Por isso, rapidamente Gandhi se uniu às forças progressistas do Partido do Congresso para lutar pela independência da Índia, sem abrir mão da sua metodologia de não-violência e desobediência civil. Gandhi convocou os indianos a não participarem voluntariamente dos atos que os constrangiam e legitimavam o poder do opressor britânico.

Gandhi acena para apoiadores

Gandhi acena para apoiadores durante viagem de trem pela Índia

 

Ficou difícil para os “civilizados” britânicos explicarem o fato dos “primitivos” indianos apanharem das tropas de Sua Majestade mesmo sem esboçar qualquer ação de agressão e serem apresentados como pessoas perigosas. Foi uma derrota moral. A não-violência fala às pessoas comuns e, ao longo do tempo, serviu de inspiração para movimentos por direitos civis e políticos em todo o mundo, incluindo o “Paz & Amor” dos hippies e dos “verdes”.

  

Índia, Estado laico

Na origem, o que estava em disputa era qual modelo de Estado um país gigante como a Índia deveria adotar. Um Estado confessional, com opção oficial pelo hinduísmo, praticado pela grande maioria? Ou um Estado laico, no qual a religião é assunto privado, que não interfere nos direitos civis ou individuais.

A India dividia por religioes

Fonte: Le Monde Diplomatique, fevereiro 2023

 

Godse era hindu e, como muitos outros, estava insatisfeito com a criação de um Estado laico, como proposto pelo Partido do Congresso e apoiado por Gandhi, que temia um conflito religioso violento. De fato, sua morte selou a divisão entre Índia e Paquistão iniciada com a independência, em 1947, e intensificou a grande onda de migrações, perseguições e indignidades recíprocas.

Valendo-se do mesmo critério religioso que empregaram para dividir, os britânicos inventaram um Paquistão Oriental, subordinando politicamente a população de Bangladesh ao governo central de Islamabad. O Paquistão Oriental separou-se apenas em 1971, após uma guerra e um desastre humanitário, tornando-se o atual Bangladesh.

O assassino de Gandhi e mais sete cúmplices foram presos e julgados. Godse e mais um declararam-se culpados porque, segundo eles, Gandhi havia traído a Índia. Ambos foram enforcados em 1949. Eles pertenciam à organização hindu radical Rashtriya Swayamsevak Sangh (RSS). Uma nódoa desceu sobre o discurso nacionalista amparado na identidade religiosa. Pelas décadas seguintes, a Índia definiu a si mesma segundo o conceito da conciliação democrática inter-religiosa, na tradição de Gandhi. 

 

O fim de uma herança?

Símbolo do RSS- grupo ultanacionalista hindu

Símbolo da Rashtriya Swayamsevak Sangh (Organização Nacional de Voluntários), a organização paramilitar hindu de Godse e Modi

O século XXI embaralhou as cartas e trouxe de volta a religião para o centro do debate político, como elemento para a mobilização populista das massas. O atual primeiro-ministro é um filiado da RSS. E sua política representa exatamente o nacionalismo religioso sectário que Gandhi quis evitar em nome da paz de todos os indianos e da não-violência. Hoje, até o namoro entre jovens de distintas comunidades tornou-se objeto de reprovação e perseguição. 

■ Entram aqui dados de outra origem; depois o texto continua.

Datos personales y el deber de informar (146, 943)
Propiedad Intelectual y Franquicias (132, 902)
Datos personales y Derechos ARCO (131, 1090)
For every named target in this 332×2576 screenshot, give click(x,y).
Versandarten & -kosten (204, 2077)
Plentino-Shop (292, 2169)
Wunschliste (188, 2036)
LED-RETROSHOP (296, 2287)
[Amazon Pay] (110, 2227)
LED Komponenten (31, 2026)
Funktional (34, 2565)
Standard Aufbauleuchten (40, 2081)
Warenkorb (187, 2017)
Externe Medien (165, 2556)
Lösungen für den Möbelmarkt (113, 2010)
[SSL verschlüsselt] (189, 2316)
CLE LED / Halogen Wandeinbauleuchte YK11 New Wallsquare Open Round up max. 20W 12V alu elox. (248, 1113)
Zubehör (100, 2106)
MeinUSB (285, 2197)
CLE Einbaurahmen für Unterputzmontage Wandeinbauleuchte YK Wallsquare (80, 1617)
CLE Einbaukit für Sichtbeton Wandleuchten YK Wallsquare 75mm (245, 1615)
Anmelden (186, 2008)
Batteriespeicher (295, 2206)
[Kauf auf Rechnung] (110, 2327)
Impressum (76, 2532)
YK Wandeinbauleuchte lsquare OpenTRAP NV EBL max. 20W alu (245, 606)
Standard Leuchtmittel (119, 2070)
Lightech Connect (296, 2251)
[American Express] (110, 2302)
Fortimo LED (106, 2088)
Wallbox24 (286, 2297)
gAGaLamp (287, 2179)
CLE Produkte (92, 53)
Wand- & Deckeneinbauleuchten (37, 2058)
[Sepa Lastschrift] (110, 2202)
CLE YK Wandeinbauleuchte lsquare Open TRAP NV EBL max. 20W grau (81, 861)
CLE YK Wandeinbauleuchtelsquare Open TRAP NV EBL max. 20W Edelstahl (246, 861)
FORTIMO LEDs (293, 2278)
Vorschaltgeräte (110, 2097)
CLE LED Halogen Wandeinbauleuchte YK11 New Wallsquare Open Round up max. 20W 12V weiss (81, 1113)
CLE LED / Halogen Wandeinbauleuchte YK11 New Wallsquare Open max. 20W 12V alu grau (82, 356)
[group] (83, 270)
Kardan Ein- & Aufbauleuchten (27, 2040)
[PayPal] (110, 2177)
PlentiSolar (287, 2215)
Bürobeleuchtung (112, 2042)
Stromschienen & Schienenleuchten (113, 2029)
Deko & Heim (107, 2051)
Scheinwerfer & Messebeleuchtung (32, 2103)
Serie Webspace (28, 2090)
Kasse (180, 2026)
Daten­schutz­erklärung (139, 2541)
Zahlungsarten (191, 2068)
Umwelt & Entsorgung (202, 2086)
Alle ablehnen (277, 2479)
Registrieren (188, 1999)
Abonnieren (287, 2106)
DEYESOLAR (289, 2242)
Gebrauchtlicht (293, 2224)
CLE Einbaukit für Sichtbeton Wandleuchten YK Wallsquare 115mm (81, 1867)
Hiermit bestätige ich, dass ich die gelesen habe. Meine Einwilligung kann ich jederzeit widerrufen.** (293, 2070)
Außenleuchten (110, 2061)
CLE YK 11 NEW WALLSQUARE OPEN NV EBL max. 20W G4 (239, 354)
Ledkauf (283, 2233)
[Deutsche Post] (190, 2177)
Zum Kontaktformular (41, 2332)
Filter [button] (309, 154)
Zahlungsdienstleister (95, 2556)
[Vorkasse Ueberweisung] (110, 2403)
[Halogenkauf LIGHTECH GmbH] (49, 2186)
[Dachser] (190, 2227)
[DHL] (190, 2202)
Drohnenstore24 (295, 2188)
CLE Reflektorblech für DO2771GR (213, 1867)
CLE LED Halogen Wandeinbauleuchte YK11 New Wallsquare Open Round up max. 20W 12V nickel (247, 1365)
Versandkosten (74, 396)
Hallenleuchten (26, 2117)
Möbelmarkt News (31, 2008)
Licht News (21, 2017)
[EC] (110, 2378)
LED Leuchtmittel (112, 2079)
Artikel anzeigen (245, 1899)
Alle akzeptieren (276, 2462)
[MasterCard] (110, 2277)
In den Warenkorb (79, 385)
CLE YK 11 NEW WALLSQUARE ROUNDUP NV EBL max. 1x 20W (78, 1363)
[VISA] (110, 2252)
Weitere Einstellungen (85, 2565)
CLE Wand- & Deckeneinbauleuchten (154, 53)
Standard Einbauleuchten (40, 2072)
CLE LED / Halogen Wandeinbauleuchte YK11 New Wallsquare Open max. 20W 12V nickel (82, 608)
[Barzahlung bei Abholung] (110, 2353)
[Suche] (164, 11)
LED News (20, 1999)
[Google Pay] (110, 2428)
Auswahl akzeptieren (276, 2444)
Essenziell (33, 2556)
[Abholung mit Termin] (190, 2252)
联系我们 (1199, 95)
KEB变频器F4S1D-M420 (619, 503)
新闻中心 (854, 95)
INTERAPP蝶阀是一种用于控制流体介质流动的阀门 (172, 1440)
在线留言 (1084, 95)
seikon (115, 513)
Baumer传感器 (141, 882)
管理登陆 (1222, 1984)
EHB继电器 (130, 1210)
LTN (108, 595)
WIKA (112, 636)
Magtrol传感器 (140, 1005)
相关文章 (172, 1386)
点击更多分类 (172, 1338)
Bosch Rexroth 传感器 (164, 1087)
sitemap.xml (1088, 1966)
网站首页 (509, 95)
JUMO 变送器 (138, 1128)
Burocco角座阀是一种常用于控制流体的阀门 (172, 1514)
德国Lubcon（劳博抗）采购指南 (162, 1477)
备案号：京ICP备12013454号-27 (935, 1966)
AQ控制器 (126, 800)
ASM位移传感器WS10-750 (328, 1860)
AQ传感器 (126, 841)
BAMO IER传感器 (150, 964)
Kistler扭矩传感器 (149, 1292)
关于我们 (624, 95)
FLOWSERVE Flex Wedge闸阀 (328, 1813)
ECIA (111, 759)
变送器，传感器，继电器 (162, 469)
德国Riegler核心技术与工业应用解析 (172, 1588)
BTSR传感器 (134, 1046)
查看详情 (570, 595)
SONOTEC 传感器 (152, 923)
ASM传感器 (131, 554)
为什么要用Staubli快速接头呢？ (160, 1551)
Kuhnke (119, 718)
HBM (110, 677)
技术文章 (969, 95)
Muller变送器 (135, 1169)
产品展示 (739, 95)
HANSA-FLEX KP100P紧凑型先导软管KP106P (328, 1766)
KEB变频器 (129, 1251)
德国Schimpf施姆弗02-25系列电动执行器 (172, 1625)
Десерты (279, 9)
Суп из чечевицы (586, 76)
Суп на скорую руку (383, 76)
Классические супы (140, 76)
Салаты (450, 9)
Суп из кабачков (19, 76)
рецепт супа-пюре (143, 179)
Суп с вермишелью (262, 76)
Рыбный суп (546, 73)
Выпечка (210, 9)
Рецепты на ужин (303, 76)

O neto de Gandhi, Tushar A. Gandhi, milita em nome da herança secularista deixada pelo avô. Ele alerta para as campanhas de desinformação produzidas por radicais hindus que tentam reescrever a história da Índia.

Após o retorno do BJP ao governo central, em 2014, grupos radicais pediram que se erigisse um busto em homenagem a Godse, mas não foram atendidos. “Os grupos radicais estão se apropriando do nobre conceito de nacionalismo defendido pelos pais da Índia frente ao colonialismo. Mas seu nacionalismo é religioso e sectário”, afirma o historiador Aditya Mukherjee. “Ninguém pode negar o papel do radicalismo hindu no assassinato de Gandhi. Como tampouco se pode negar a conexão política do atual governo com os grupos que o mataram.”